Here’s how it works: First, look at the food — take in its presentation, colors, and shapes. Notice its scent before you take a small bite. Listen to the bite — does it snap or crumble? Pick out the flavors while chewing — salty, sweet, bitter, sour. Focus your thoughts on those flavors; if your mind wanders to other things, try to bring it back to the present moment. Take the next bite only after you’ve swallowed everything in your mouth.
Keep in mind, however, that the concept of mindful eating isn’t just about these five senses. To be fully in the moment, you must be comfortable in your environment as well. Simon suggests making the space where you eat conducive to your tastes, and somewhere that you want to be. “First, sit down at a table and shut off the TV,” she advises. “Then light some candles, open a window, whatever makes you feel good.” Avoiding television and other distractions will help you to fully focus on your meal. “When you read, read. When you eat, eat. Don’t read and eat,” she says.
Mindful eating isn’t a trendy weight-loss diet, and it has nothing to do with deprivation of food. “If you want a piece of pizza, and you know you’ll feel good physically and mentally after eating a slice, have one,” Simon suggests. Eating mindfully can help you enjoy these foods in moderation.

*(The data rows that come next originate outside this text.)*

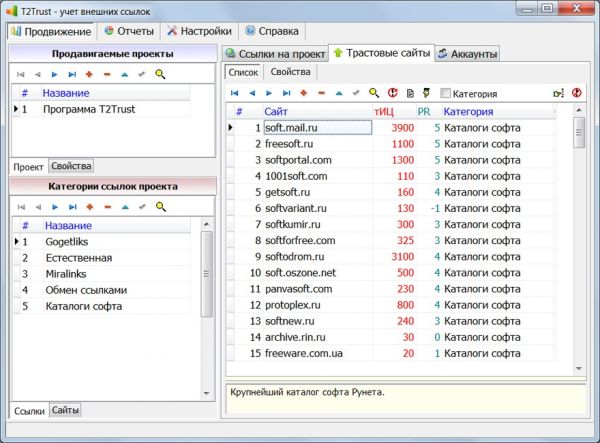Click the add record plus icon in the trusted sites toolbar

(x=304, y=93)
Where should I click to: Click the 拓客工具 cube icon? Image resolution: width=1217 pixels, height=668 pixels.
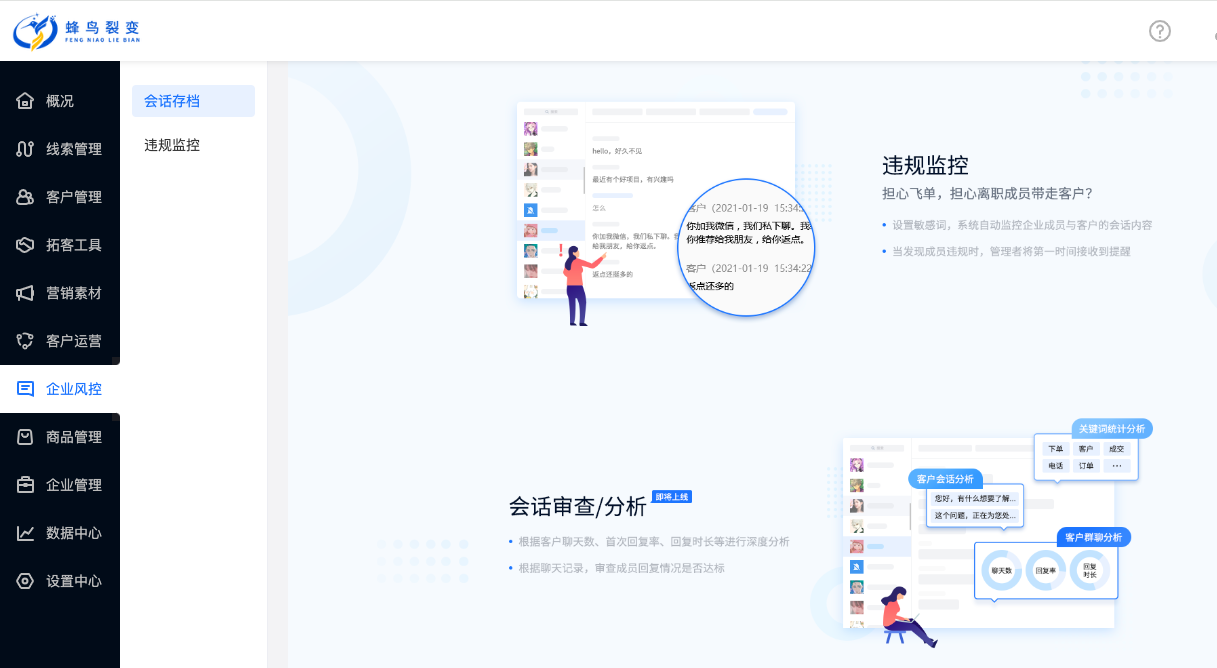tap(26, 245)
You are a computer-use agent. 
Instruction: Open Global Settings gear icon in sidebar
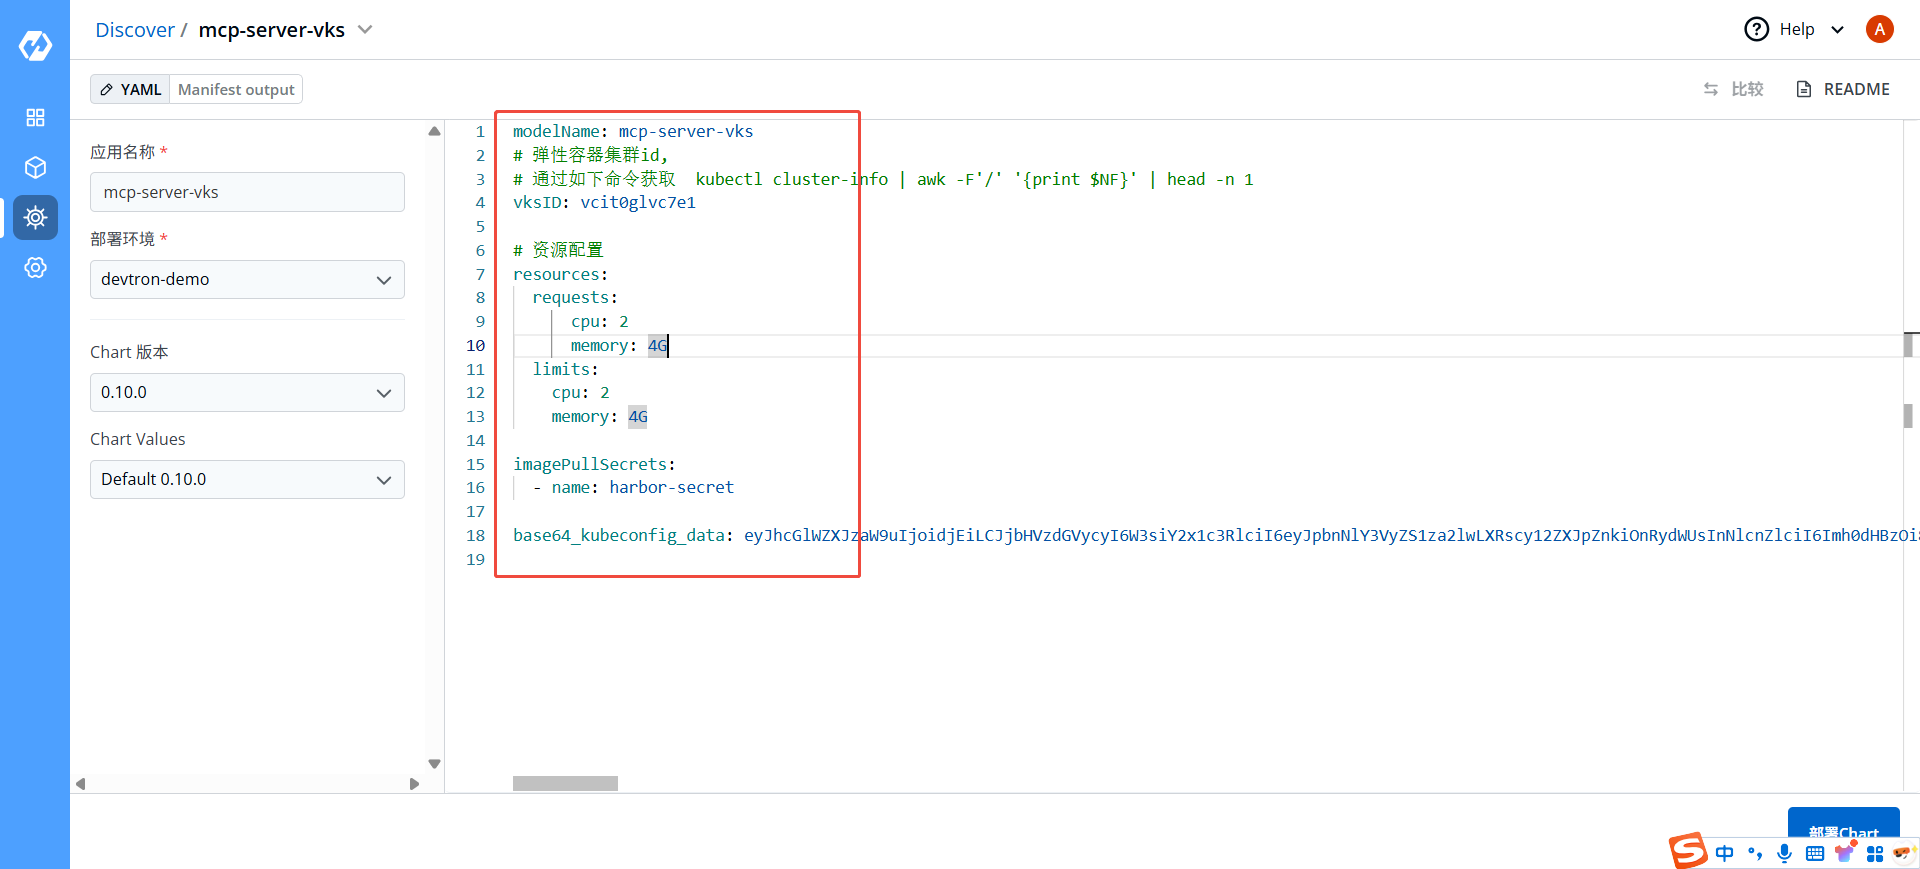click(35, 267)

For some people, Simon says, cravings could be caused by emotional factors. There’s the possibility that a person craving chocolate could really just be upset and looking for a bit of comfort. Simon recommends asking yourself: Am I hungry — or just bored, stressed, angry, or sad? If you’re not truly hungry, try to refocus your energy on an activity you enjoy, such as painting, running, or reading. Junk food cravings can sometimes be quelled by substituting sweet fruits; try a fresh fruit salad with ingredients from a nearby farm stand instead of a sugar-loaded cupcake.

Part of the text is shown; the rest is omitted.